- What to produce
Return the lines of the data below in which the string "header" occurs.

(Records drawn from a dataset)
________________

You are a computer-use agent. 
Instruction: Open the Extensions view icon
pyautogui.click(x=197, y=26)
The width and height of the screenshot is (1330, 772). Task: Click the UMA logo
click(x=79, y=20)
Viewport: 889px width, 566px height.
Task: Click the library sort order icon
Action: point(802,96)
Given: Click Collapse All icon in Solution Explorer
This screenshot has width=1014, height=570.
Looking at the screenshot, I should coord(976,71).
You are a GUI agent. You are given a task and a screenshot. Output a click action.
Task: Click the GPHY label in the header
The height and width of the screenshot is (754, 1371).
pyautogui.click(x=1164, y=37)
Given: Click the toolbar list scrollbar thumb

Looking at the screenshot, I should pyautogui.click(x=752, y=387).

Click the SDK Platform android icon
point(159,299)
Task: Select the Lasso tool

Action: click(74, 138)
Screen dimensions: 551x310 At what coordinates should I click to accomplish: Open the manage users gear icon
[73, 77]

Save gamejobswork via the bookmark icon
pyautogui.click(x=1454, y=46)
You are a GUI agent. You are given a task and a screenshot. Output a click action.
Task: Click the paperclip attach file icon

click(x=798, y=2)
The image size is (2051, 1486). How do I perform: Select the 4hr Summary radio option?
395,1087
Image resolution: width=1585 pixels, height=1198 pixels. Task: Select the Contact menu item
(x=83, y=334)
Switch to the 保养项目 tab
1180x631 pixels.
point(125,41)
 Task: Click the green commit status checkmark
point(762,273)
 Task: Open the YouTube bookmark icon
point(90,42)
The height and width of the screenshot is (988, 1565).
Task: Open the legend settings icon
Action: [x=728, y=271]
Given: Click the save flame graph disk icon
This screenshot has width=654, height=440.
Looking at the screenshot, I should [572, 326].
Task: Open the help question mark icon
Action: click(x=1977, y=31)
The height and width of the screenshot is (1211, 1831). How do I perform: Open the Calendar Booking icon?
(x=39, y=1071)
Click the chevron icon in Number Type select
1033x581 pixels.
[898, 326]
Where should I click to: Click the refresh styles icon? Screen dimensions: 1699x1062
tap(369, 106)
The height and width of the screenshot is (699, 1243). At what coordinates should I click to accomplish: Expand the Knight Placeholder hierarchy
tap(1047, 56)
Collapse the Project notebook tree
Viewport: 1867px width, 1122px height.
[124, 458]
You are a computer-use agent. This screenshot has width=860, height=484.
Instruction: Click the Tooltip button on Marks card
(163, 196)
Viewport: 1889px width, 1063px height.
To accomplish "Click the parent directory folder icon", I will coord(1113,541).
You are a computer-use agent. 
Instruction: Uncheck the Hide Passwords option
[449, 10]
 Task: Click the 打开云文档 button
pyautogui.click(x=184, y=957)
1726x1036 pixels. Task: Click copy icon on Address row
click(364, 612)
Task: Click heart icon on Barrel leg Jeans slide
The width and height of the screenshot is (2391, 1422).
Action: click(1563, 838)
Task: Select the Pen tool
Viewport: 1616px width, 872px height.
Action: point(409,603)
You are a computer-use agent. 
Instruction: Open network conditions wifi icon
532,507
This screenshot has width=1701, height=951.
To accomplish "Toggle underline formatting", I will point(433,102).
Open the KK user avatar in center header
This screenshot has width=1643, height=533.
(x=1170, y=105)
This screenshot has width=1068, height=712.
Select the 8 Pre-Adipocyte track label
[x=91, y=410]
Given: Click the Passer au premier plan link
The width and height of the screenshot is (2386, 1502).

________________

- Result for this task
Task: Click the GPHY label in the header
Open the KK user avatar in center header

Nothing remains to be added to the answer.